Filesystem large number of files in a single directory

OK, not so large but I need to use something where around 60,000 files with average size of 30kb are stored in a single directory (this is a requirement so can't simply break into sub-directories with smaller number of files).

The files will be accessed randomly, but once created there will be no writes to the same filesystem. I'm currently using Ext3 but finding it very slow. Any suggestions?


Solution 1:

You should consider XFS. It supports a very large number of files both at the filesystem and at the directory level, and the performance remains relatively consistent even with a large number of entries due to the B+ tree data structures.

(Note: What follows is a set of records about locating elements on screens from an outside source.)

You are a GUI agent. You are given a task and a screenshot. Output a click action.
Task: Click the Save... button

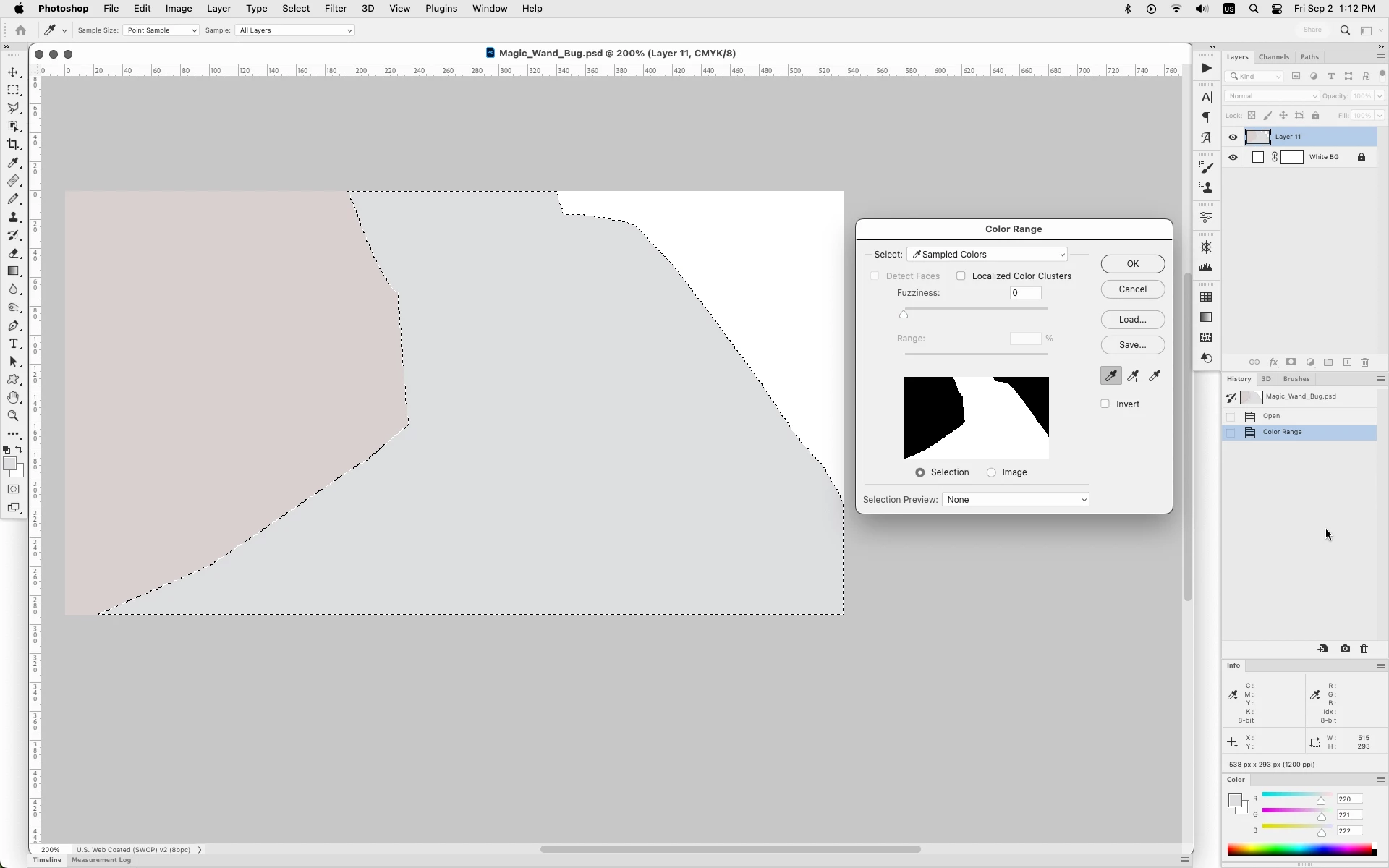coord(1132,345)
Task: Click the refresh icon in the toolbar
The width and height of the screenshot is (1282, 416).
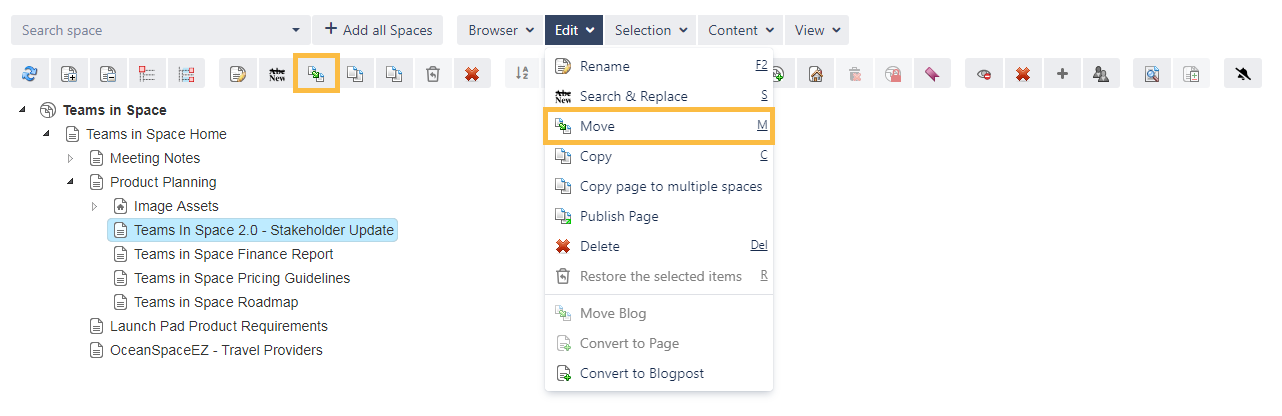Action: pos(30,74)
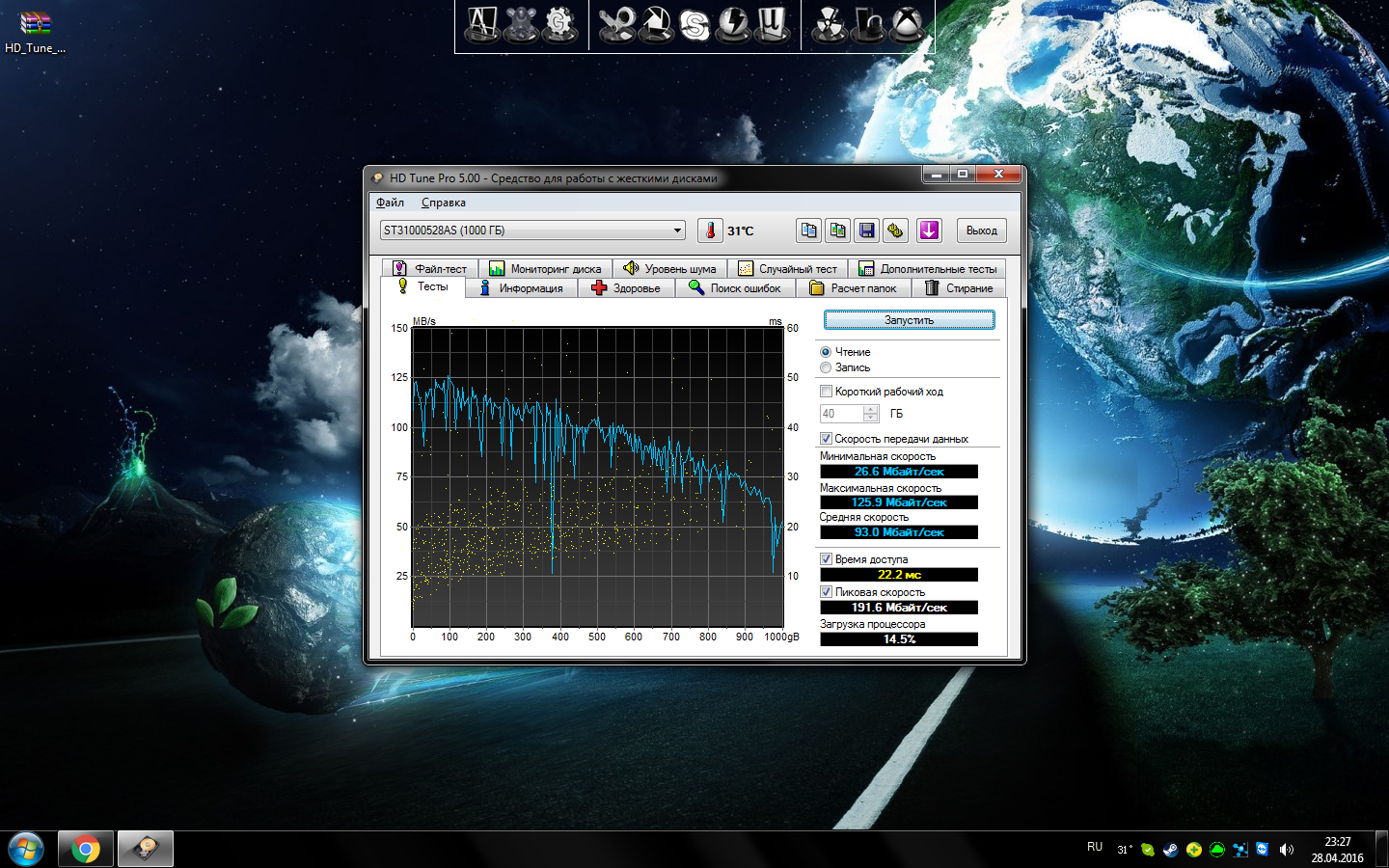Toggle the Пиковая скорость checkbox

click(826, 592)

There's a page on their wiki to a large number of papers and publications that detail the design. I recommend you give it a try and benchmark it against your current solution.

Solution 2:

One billion files on Linux

The author of this article digs into some of the performance issues on file systems with large files counts and does some nice comparisons of the performance of various file systems ext3, ext4 and XFS. This is made available as a slide show. https://events.static.linuxfound.org/slides/2010/linuxcon2010_wheeler.pdf

time to run mkfstime to create 1M 50kb filesFile system repair timeremoving 1m files

Solution 3:

Many files in a directory on ext3 has been discussed in length at the sister site stackoverflow.com

In my opinion 60 000 files in one directory on ext3 is far from ideal but depending on your other requirements it might be good enough.

Solution 4:

OK. I did some preliminary testing using ReiserFS, XFS, JFS, Ext3 (dir_hash enabled) and Ext4dev (2.6.26 kernel). My first impression was that all were fast enough (on my beefy workstation) - it turns out that the remote production machine has a fairly slow processor.

I experienced some weirdness with ReiserFS even on initial testing so ruled that out. It seems that JFS has 33% less CPU requirement than all the others and so will test that out on the remote server. If it performs well enough, I'll use that.

Solution 5:

Using tune2fs to enable dir_index might help. To see if it is enabled:

sudo tune2fs -l /dev/sda1 | grep dir_index

If it is not enabled:

sudo umount /dev/sda1   
sudo tune2fs -O dir_index /dev/sad1
sudo e2fsck -D /dev/sda1
sudo mount /dev/sda1

But I have a feeling you might be going down the wrong path... why not generate a flat index and use some code to select randomly based on that. You can then use sub directories for a more optimized tree structure.